Brigham has been vilified both by abortion opponents and abortion rights supporters, and Maryland adopted stricter regulations of abortion clinics following the revelations about his clinic in Elkton, where the two-state abortions were completed. He was charged with murder for late-term abortions allegedly performed there, although the charges were later dropped.
Richard Bardos, an attorney who represents Associates in OB/GYN Care, said Brigham is not the owner of the clinics or the LLC. He declined to identify the owners.
But Vicki Saporta, president of the National Abortion Federation, or NAF, which represents abortion providers, said it was common knowledge among providers that the Maryland clinics belong to Brigham. NAF has refused to certify the clinics because of their association with him.
A call to the listed Maryland phone number for Associates in OB/GYN Care on Wednesday was routed to an American Women's Services call center. A message left there for company representatives was not immediately returned.
"It's not surprising that his four Maryland clinics have been suspended," Saporta said. "We have been an advocate for his substandard clinics being shut down wherever they operate in the country."
In addition to Dominy, regulators suspended the licenses of Drs. Michael Basco and Mansour Panah.
According to the Maryland Board of Physicians, Basco was on duty at the Baltimore clinic on May 4 when an unlicensed clinic employee performed an ultrasound on a patient. The ultrasound revealed that the woman was carrying more than one fetus.
The employee then gave the woman misoprostol, a drug that's used to induce abortions, board members said in the documents. After the patient took the drug, Basco arrived and determined that the patient needed a surgical abortion because the multiple fetuses had made her uterus larger, the board said. Basco told the patient she would have to go elsewhere for a surgical abortion, they said.

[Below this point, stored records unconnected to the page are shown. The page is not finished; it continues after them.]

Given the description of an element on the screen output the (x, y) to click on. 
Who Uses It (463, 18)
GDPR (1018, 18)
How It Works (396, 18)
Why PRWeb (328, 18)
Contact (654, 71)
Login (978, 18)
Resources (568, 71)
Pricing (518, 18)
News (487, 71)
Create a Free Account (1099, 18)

Basco and other OB/GYN Care staff told regulators it was standard procedure in the clinics for patients to be given misoprostol at 11 weeks gestation or later, regardless of whether a doctor was present, the board wrote.
Panah, the medical director for the clinics, previously had his license suspended by the board in 1988 for sexual contact with three patients and again in 1995 for sexual conduct with another patient. In 2011, he was placed on two years of probation by the board for failing to meet appropriate standards for delivery of quality medical and surgical care.
Bardos, who also represents Panah, said the allegations related to wrongdoing at the abortion clinics do not involve his client. He said the previous sexual contact cases "involved kisses."
Marc Cohen, the attorney for Dominy, also said that most of the allegations were broad and do not directly involve his client, and that the patient's death at the Baltimore clinic was not her fault. He said the allegation that unlicensed workers administered drugs on her watch was false.
"She's a well-trained, well-qualified and well-experienced doctor," Cohen said. "There just appears to be something that happened to that particular patient, but there wasn't anything wrong with the procedure as far as we know."
An attorney for Basco could not immediately be located.
A hearing on the suspensions of the doctors' licenses is scheduled for next Wednesday. Bardos has requested a hearing before an administrative law judge on the closure of the clinics. That hearing has not yet been scheduled, he said.